**Exercise requirements:**
Continue the setup guide below for the audio dataset recording tool, picking up right after its final line about the dataset location.

**Document extract:**

2. Hugging Face Token (for dataset sync)

Purpose: Push recorded audio samples to your Hugging Face dataset repository
Get your token: huggingface.co/settings/tokens (create a write token)

Configuration: Automatically used by git when pushing to HF (configure with git config or use HF CLI)

# Option 1: Use HF CLI to login
huggingface-cli login

# Option 2: Configure git credential helper
git config --global credential.helper store
# Then push once and enter your HF token as password

Usage

Recording Data

Run the application:

./run.sh
# or
python app/main.py

The GUI will open in your browser at http://127.0.0.1:7860

Select a text style from the dropdown
Click "Generate New Prompt" to get text to read
Click the microphone to record yourself reading the text
Click "Save Recording" to save, or "Skip" for a new prompt

Exporting Dataset

Export your collected data to Hugging Face-compatible JSONL format:

python app/export_dataset.py

This creates an exported_dataset/ directory with:

whisper_train.jsonl - Training split (70% of samples)
whisper_validation.jsonl - Validation split (15% of samples)
whisper_test.jsonl - Test split (15% of samples)
audio/ - WAV audio files
README.md - Dataset documentation with proper YAML front matter

Important: The JSONL format with train/validation/test splits is required for proper display on Hugging Face. See huggingface-audio-dataset-format.md for detailed format documentation.

Loading the Dataset

from datasets import load_dataset

# Load from local directory
dataset = load_dataset("json", data_files={
    "train": "exported_dataset/whisper_train.jsonl",
    "validation": "exported_dataset/whisper_validation.jsonl",
    "test": "exported_dataset/whisper_test.jsonl"
})

# Or load from Hugging Face after upload
dataset = load_dataset("your-username/your-dataset-name")

Data Structure

data/
├── audio/          # WAV recordings
├── text/           # Text transcriptions
├── metadata/       # Individual sample JSON files
└── manifest.json   # Master index of all samples

Dataset Configuration & Management

Multiple Dataset Support

The application supports working with multiple datasets through Dataset Profiles. Each profile stores:

Dataset location (local directory path)

**Provided material:**
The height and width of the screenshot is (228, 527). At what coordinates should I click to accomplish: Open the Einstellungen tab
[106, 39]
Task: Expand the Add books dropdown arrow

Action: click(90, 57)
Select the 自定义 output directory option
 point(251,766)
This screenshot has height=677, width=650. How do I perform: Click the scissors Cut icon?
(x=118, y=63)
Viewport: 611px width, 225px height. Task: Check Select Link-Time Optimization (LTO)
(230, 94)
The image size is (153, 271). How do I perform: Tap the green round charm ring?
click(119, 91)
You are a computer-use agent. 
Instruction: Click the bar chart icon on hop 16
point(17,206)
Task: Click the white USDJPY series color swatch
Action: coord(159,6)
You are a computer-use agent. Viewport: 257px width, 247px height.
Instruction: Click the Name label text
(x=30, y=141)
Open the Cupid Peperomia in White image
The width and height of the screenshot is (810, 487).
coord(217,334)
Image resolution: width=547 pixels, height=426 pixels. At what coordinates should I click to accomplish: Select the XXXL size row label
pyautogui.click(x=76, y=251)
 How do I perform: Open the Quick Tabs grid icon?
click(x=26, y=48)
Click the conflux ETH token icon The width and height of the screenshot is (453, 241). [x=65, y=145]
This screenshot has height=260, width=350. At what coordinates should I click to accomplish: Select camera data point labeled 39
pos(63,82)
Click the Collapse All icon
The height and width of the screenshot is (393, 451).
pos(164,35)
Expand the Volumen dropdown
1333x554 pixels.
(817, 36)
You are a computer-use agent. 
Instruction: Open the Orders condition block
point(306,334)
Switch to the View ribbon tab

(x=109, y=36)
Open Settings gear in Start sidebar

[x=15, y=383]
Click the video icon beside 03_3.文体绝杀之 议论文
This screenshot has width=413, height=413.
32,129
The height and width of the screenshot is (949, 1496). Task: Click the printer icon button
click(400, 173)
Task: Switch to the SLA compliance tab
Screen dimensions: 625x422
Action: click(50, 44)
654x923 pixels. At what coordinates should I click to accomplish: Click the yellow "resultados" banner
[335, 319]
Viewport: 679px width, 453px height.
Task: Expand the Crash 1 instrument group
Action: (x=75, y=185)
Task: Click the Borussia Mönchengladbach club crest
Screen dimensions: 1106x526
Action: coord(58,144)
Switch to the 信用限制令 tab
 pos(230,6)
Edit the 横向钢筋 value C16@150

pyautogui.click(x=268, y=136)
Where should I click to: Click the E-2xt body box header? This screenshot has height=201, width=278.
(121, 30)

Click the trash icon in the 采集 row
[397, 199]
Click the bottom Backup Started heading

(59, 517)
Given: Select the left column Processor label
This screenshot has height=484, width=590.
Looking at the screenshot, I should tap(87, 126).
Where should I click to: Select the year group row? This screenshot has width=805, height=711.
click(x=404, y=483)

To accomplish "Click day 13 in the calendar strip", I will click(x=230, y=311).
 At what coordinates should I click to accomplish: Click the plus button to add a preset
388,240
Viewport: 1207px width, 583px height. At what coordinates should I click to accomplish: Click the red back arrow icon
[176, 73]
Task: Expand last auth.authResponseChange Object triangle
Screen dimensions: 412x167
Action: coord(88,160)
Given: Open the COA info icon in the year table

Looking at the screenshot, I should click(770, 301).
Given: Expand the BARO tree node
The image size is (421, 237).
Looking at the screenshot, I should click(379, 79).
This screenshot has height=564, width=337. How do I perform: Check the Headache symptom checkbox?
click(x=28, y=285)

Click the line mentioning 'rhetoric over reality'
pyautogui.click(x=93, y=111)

**Answer:**
Git remote URL (Hugging Face dataset repository)
Custom audio categories and text styles

Managing Dataset Profiles:

Open the application
Use the dataset dropdown in the top toolbar to switch between profiles
Click "Manage Datasets" to add, edit, or delete profiles
Each profile can point to a different Hugging Face dataset repository

Dataset Storage Locations

Default locations:

Development mode: ./data (in project directory)
Installed package: ~/.local/share/whisper-finetuning-data
Custom location: Set via WHISPER_FT_DATA_DIR environment variable

Example custom location:

export WHISPER_FT_DATA_DIR="/path/to/your/dataset"
python app/desktop.py

Manual Sync to Hugging Face

If you need to sync your dataset outside the GUI, use the CLI helper:

./sync_to_hf.sh
# or specify a dataset directory
WHISPER_FT_DATA_DIR=/path/to/your/dataset ./sync_to_hf.sh

The script:

Prints pending git status
Counts local/remote audio files
Stages, commits, and pushes changes to Hugging Face
Provides a reliable backup sync path outside the GUI

Setting Up a New Dataset

Clone your Hugging Face dataset:

git clone https://huggingface.co/datasets/your-username/your-dataset-name /path/to/dataset

Add it as a profile in the app:
- Click "Manage Datasets"
- Click "Add Profile"
- Enter a name and browse to the dataset path
- The app will auto-detect the git remote URL
Start collecting data:
- Select the profile from the dropdown
- Generate prompts and record audio
- Sync to Hugging Face from the "Sync" tab

Text Styles

technical - Software/programming explanations
informal - Casual conversation
voice_note - Quick reminders and memos
narrative - Story excerpts
instructional - Step-by-step instructions
conversational - Phone conversation style
professional - Business communication
mixed - Varied tones

Requirements

Python 3.8+
OpenRouter API key (for text generation)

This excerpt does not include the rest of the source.